39:27 - Matthew Blakemore (Guest)
Yeah, I mean there is certainly a danger of over reliance on this new technology. I think even Sam Altman has pointed that out, actually, that there people shouldn't shouldn't get over reliant on the technology. I Mean it. What I think it's really good for is if you've got a lot of research to do and you source the research yourself in terms of, like, cutting it down into manageable chunks for you to digest, when, when forming a presentation or something, it's brilliant because you don't have to read pages and pages anymore. You can, you can make it a lot more concise and you can read through it and then go okay, actually, I want to include this point, this point, this point, this point, or even, if you ask it, okay, can you pick out all of the quotes from this document?
40:06 - David Brown (Host)
Yeah, so nice, yeah yeah.
40:10 - Matthew Blakemore (Guest)
But, yes, using it to write your presentations. Not necessarily a great idea, because I have seen people call out as well where it's made up a quote or something and they put the quote on there and it's it doesn't exist, or the person that it says made the quotes doesn't exist. So you do have to be careful, but but it is.
40:29
It is a good resource if used properly or used it how it's how it's intended to be used. I guess, and you know, what we have seen is people using it in a way that it's not. It's not suitable for at the moment.

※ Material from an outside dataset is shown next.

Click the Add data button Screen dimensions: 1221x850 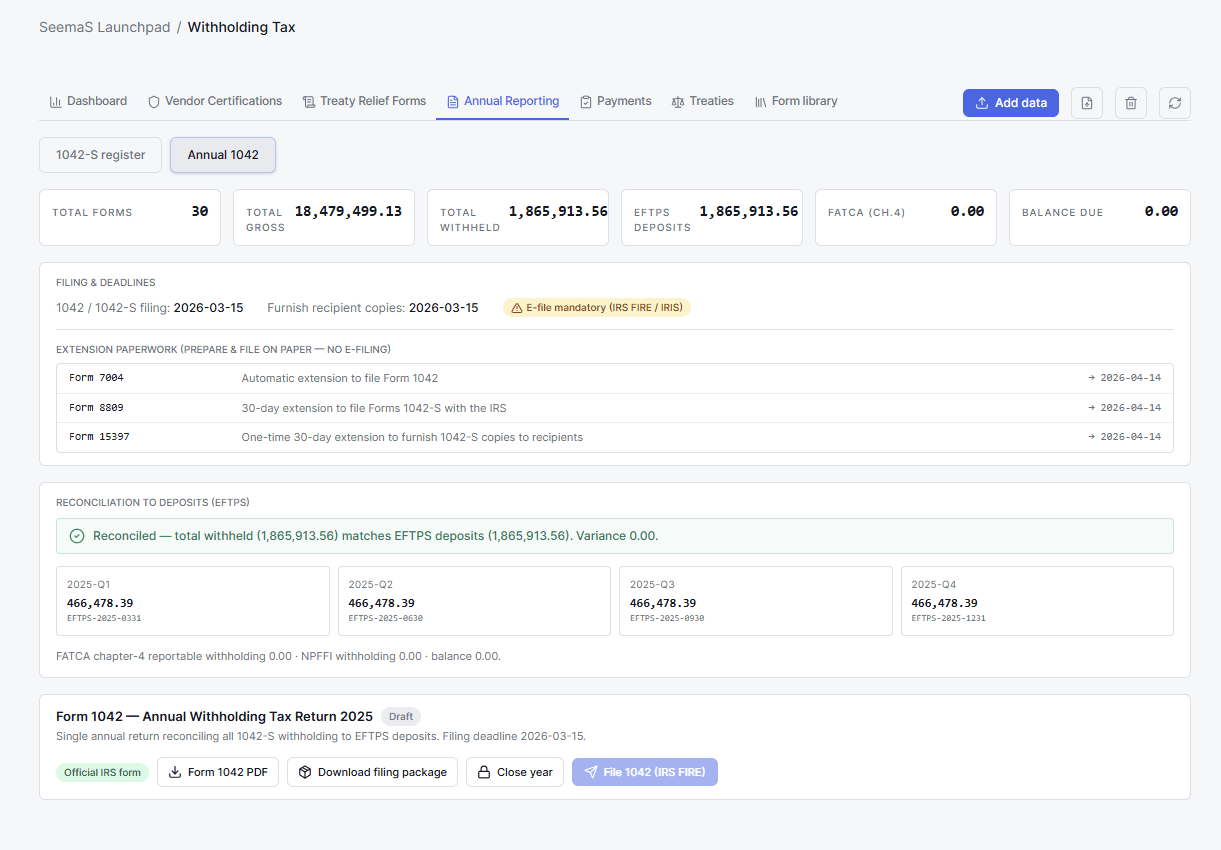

40:44 - David Brown (Host)
Yeah, it's.
40:44
It's also interesting that you would say that, because I'm interested excuse me, I'm interested in your thoughts on a GI and how that might Work out, and let me let me give you a little bit of a prompt to think about. The way I think it's gonna happen is I think what we're gonna end up with is some sort of a federated model, where what we're gonna have is we're gonna have some sort of a top level, which will be your let's call it conversational AI, so it's what you will interact with, and you may go to it and say have got this problem, I've got this physics problem I need some help with, and it won't know the answer. What it will do, though, is it will know where the physics AI is, yeah, and it will interface to the physics AI for you, so you'll ask it a question, and it will go to the physics AI, and the physics AI will be a narrow AI, specifically trained on all physics questions and whatever yeah, and it will give the information that will then be passed through and back to you.
41:47
Yeah is that. I mean, that's the only way I can see it working, at least in the midterm. Now, at some point down the line, maybe when we have quantum, I know I I slightly joke about quantum, because it's like this thing off in the distance that everybody keeps talking about and it will Happen someday, probably, yeah, but until then that's the only way I can see it working. Do you? Do you think it'll work that way or do you think it's gonna come out and in some other way?

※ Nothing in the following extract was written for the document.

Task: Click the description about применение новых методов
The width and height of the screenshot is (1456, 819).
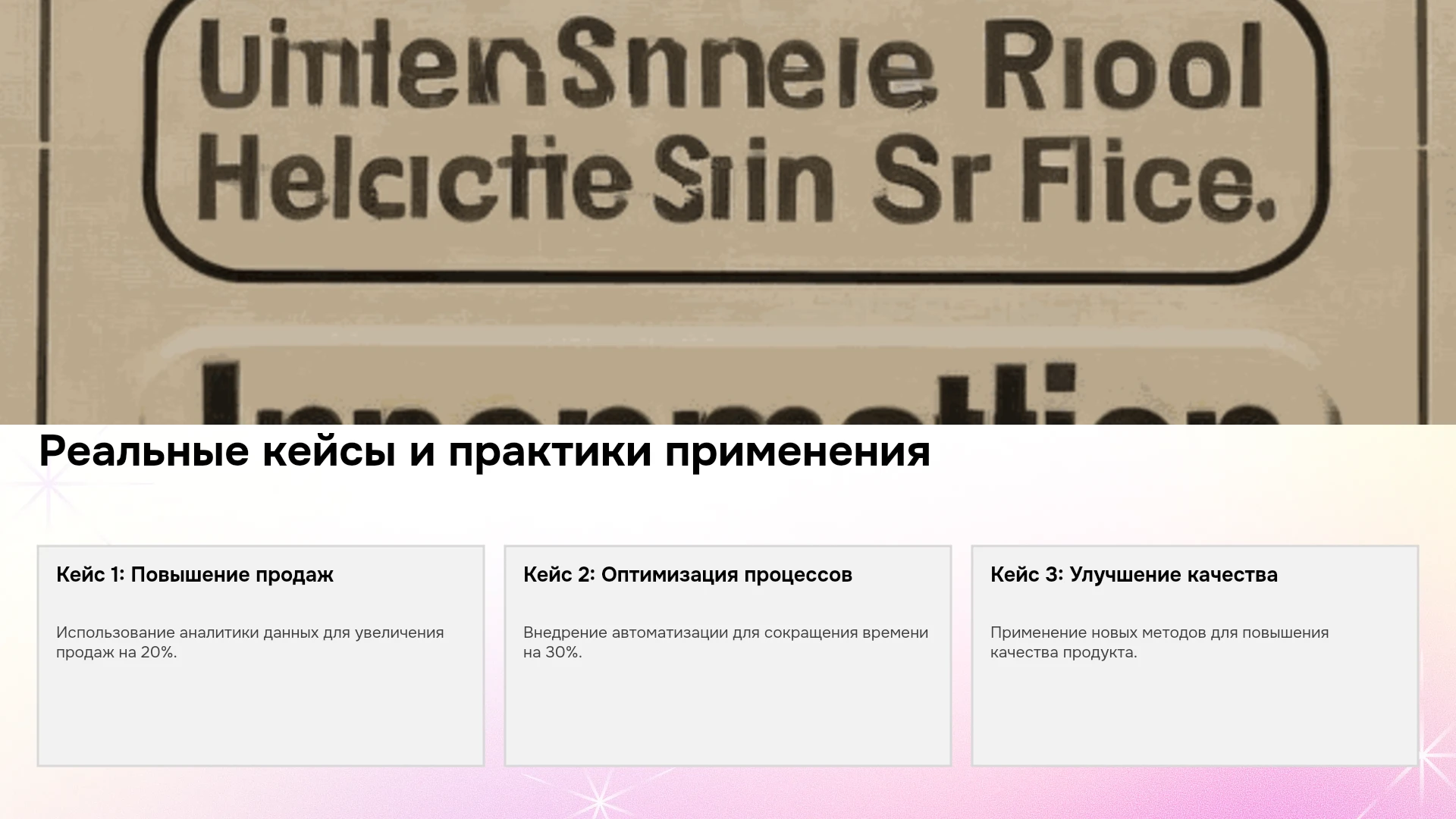Action: 1159,642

42:15 - Matthew Blakemore (Guest)
I Would agree with you that I think it's gonna be Multimodal, in the sense that'll be multiple models plugged into each other to come up with the, with the responses. If you think about how the human brain works, you know we have parts of the brain that are focused on creativity, we have parts of the brain that are focused on memory and all that sort of stuff. So I think yeah. If you think about AI or AGI in that sense, then yeah, it's, it's about developing the Multimodal ecosystem that can all plug into each other to provide the overall AGI experience. I guess the argument with AGI is is what? How do you define it? And there isn't currently an agreed definition of a G. Yeah, and the interesting thing is you could argue that Fish has general intelligence. Have we already surpassed what a goldfish Do with with an LLM? May? Maybe you could argue yes, because even the you know the basic visual recognition tools and things you know, probably, combined with the LLMs you know, may compare to some some animals in terms of what they're they're able to absorb. But if you're, if you're talking about actual human intelligence, then it's really tricky because LLMs can obviously take in a lot more information than a human possibly could and retain a lot more information than a human possibly could. I think I can't remember exactly the number of hundreds of thousands of years that the Meta guy said it would take a human to read all of the data, and he said 200,000 years or something, but either way, it's a huge, hugely Long period of time that it would take a human to try and absorb all of the data or read all of the data that has gone into these LLM models. So in that respect, you know it's it's we're at a period of time where we've built a model that can retain a lot more information than a human brain.
44:07
What we haven't got at the moment is models that are able to Understand the world visually in the same way that a human can, or taking the sounds that a human can, and interpret them in the same way, and so there's work being done on those models, and if you plug all of those models together, as you're saying, you could get to the point where eventually and there's going to need to be, as I say, big strides forward with GPU power, big strides forward on energy sources AI may be capable of understanding its environment and making judgments for itself from its environment, and that, I guess, is what a lot of people would consider to be AGI. But the interesting thing is that you know the open AI board get to decide what AGI is really so so they may have other opinions or other views of what what achieving AGI looks like, um, and so that's. That's the complication at the moment. There's no agreed definition and many people have different ideas of what, theoretically, it would look like.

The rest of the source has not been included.